*Task data:*
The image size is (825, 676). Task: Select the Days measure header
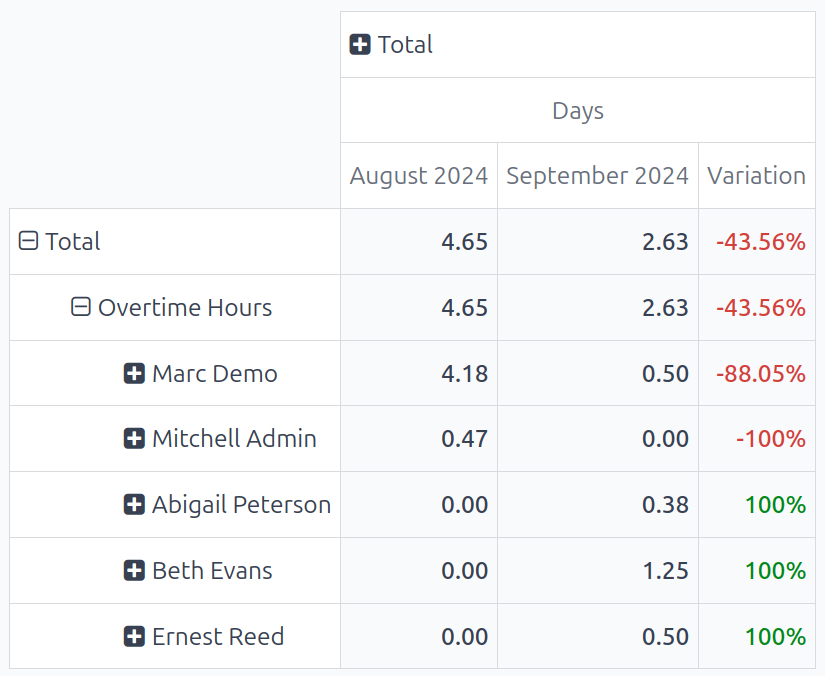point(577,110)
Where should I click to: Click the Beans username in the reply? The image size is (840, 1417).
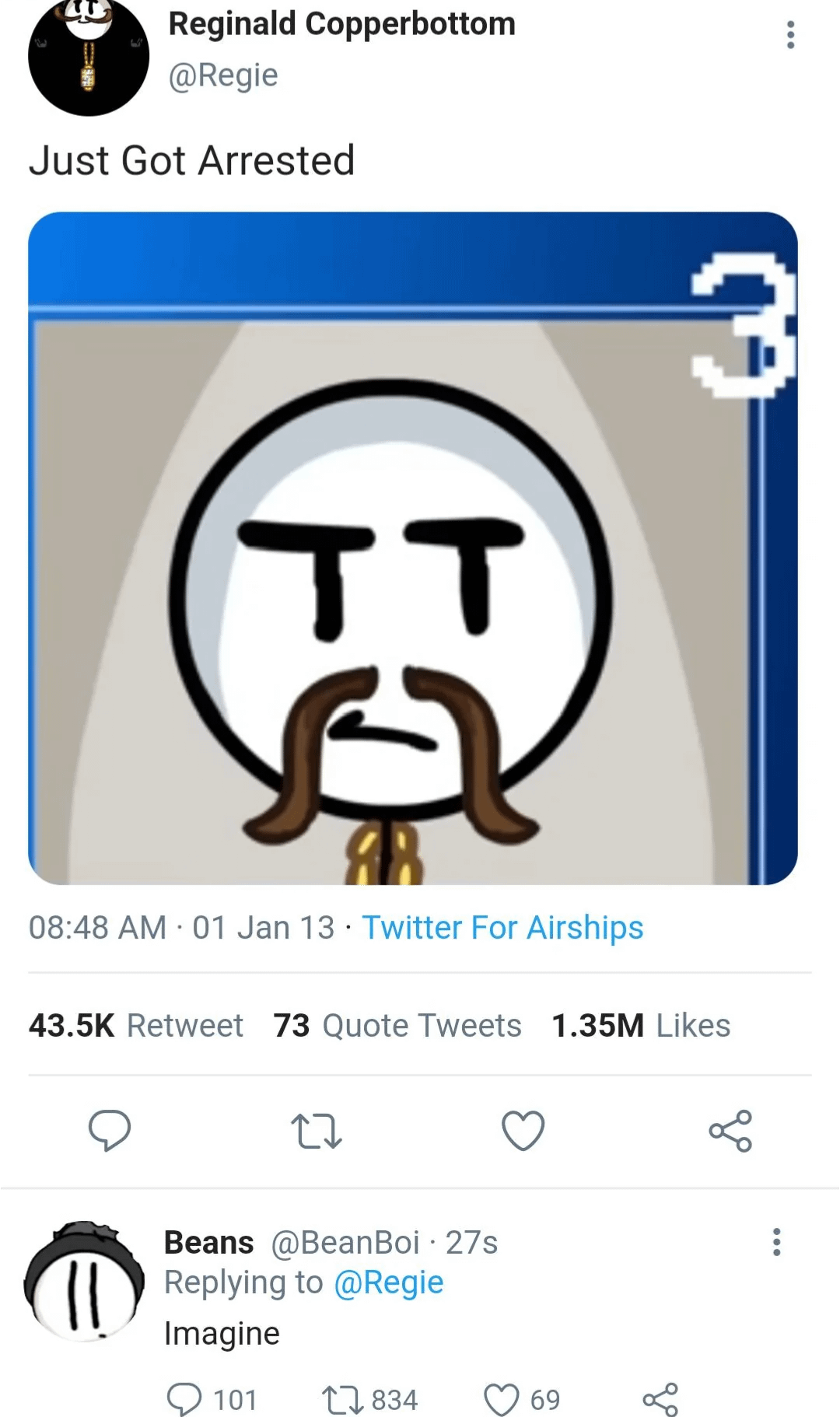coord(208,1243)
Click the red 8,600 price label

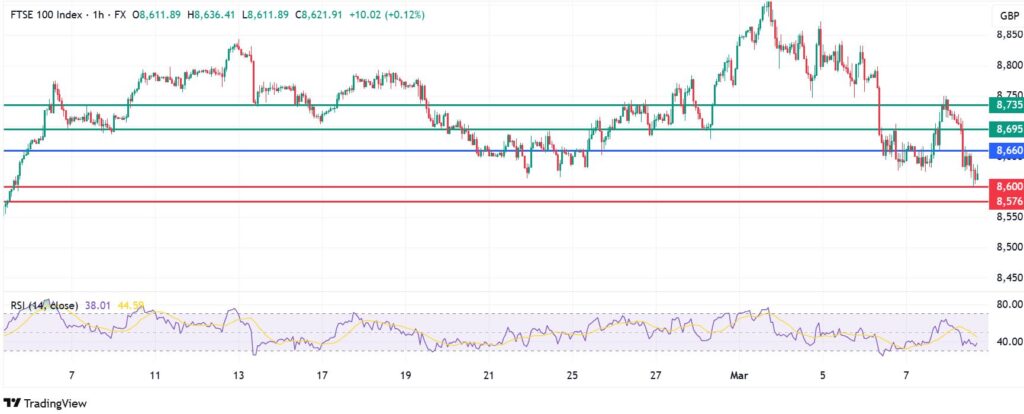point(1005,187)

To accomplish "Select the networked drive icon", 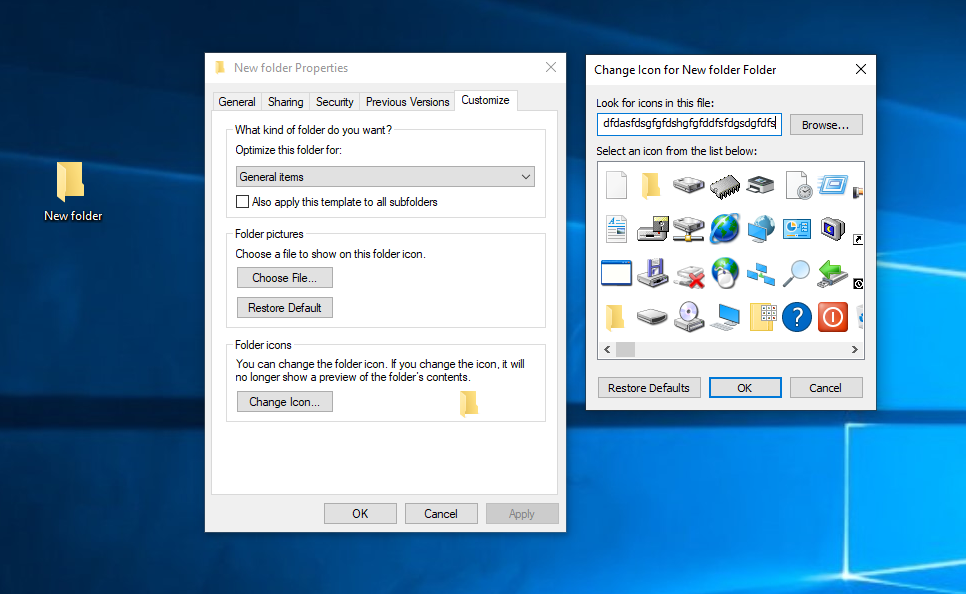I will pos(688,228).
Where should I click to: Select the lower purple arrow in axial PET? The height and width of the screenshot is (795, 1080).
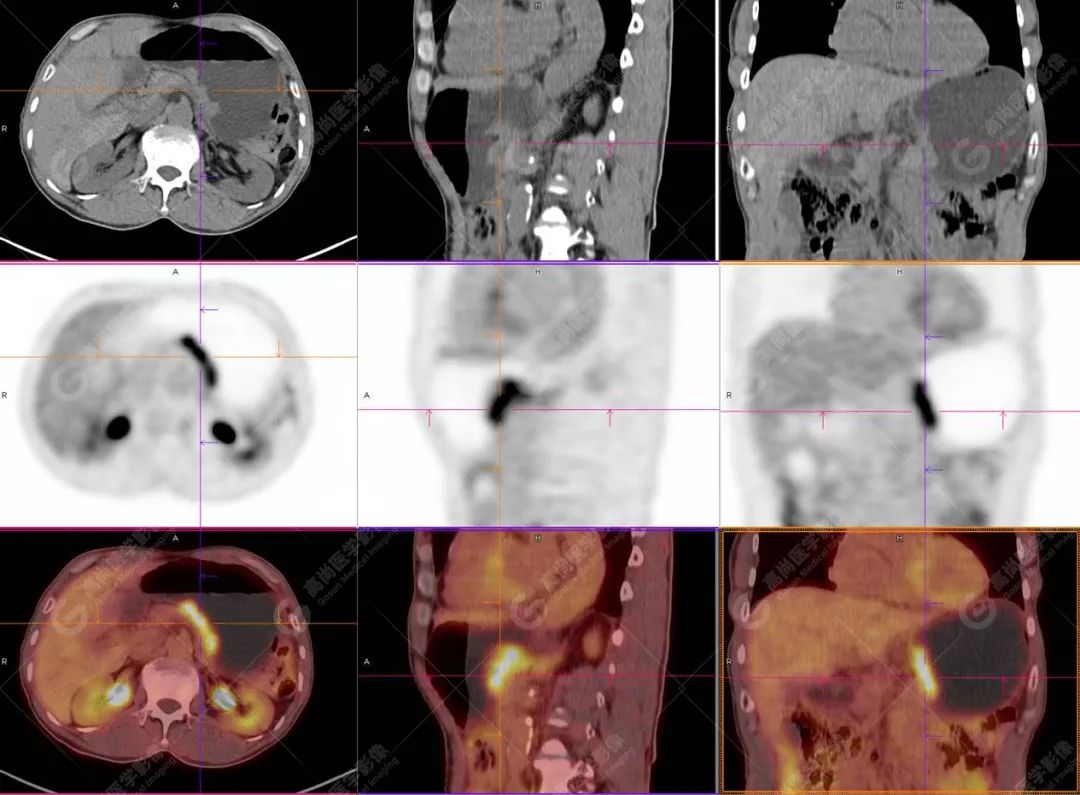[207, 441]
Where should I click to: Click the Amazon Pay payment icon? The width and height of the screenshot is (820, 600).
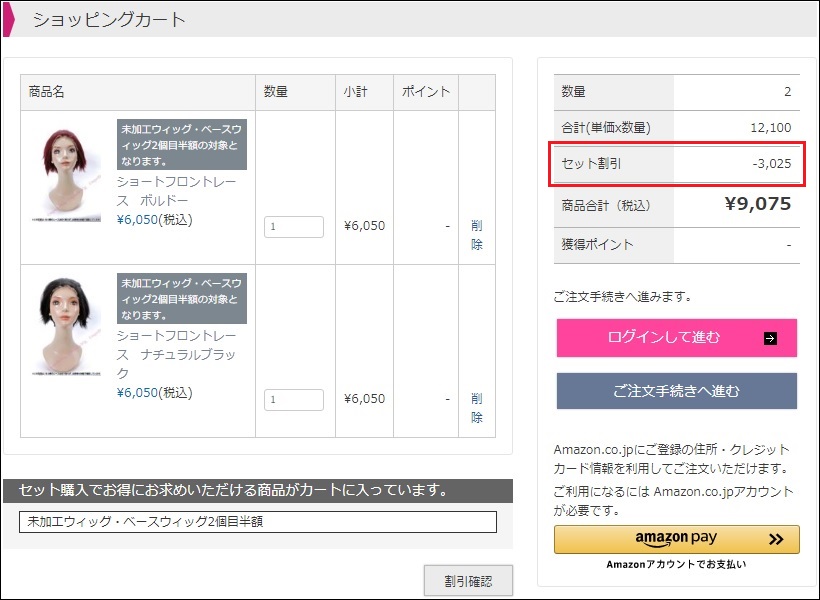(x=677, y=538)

*About this exercise:* When you reach the line that contains "Where should I click to: Select", start reproducing, and continue word for word to the end of the records; skip all pictures.

*Solution to the problem:*
Where should I click to: Select the lower purple arrow in axial PET? The height and width of the screenshot is (795, 1080).
[207, 441]
Where should I click to: Click the Amazon Pay payment icon? The width and height of the screenshot is (820, 600).
(x=677, y=538)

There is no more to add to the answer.